Flow-State Classifier Analysis — Snapshot 2026-04-27

Headline result

Each test setup is evaluated with its own per-experiment classifier (Closed and Bucket are trained independently — the Closed model never sees Bucket data and vice versa, matching the live tool’s per-toggle evaluation). Per-point classification accuracy under leave-one-region-out cross-validation:

95.3%

Closed Pipe Flow

90.7%

Bucket Dispenser

93.0%

Combined

0.85

Cohen’s κ

For an integral-over-time deployment metric (SDWS 23 water volume, SDWS 27 operational days), this represents ~7% time-budget error per measurement period — well within the precision needed for monthly carbon-credit verification cycles.
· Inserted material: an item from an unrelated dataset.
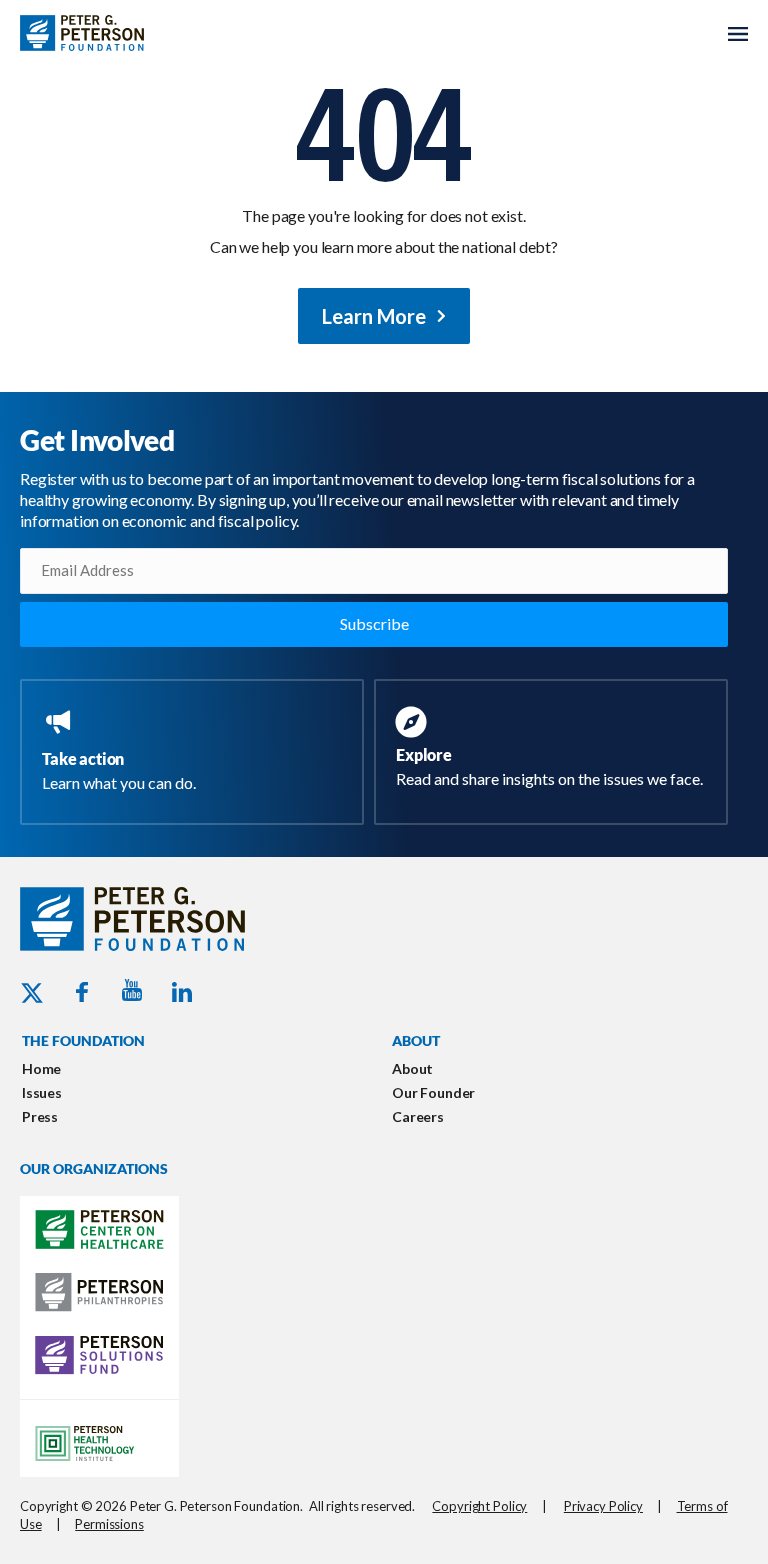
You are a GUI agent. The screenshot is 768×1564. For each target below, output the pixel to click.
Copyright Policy (479, 1506)
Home (41, 1068)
Both setups exceed 90% overall accuracy with Cohen’s κ above 0.85.

Why overall accuracy, not balanced accuracy

The methodological choice

For this test setup, overall accuracy is the methodologically correct primary metric; balanced accuracy is misleading because the experimental class frequencies reflect a deliberate physical design, not a sampling bias to be corrected for.

Below is the full case for that choice. Cohen’s κ is reported alongside overall accuracy as a chance-corrected secondary metric. Per-class precision, recall, and F1 are reported for diagnostic purposes — not as the primary score.

What the two metrics measure

Metric	Definition	Implicit assumption
Overall accuracy	(correct predictions) / (total predictions). Each point counts equally regardless of class.	Class frequencies in the test set match the deployment-time frequencies you’ll actually encounter.
Balanced accuracy	Mean of per-class recalls. A class with 2% of samples contributes 33% of the score.	Every class has equal cost-per-sample regardless of frequency. Used when minority classes matter just as much as majority ones.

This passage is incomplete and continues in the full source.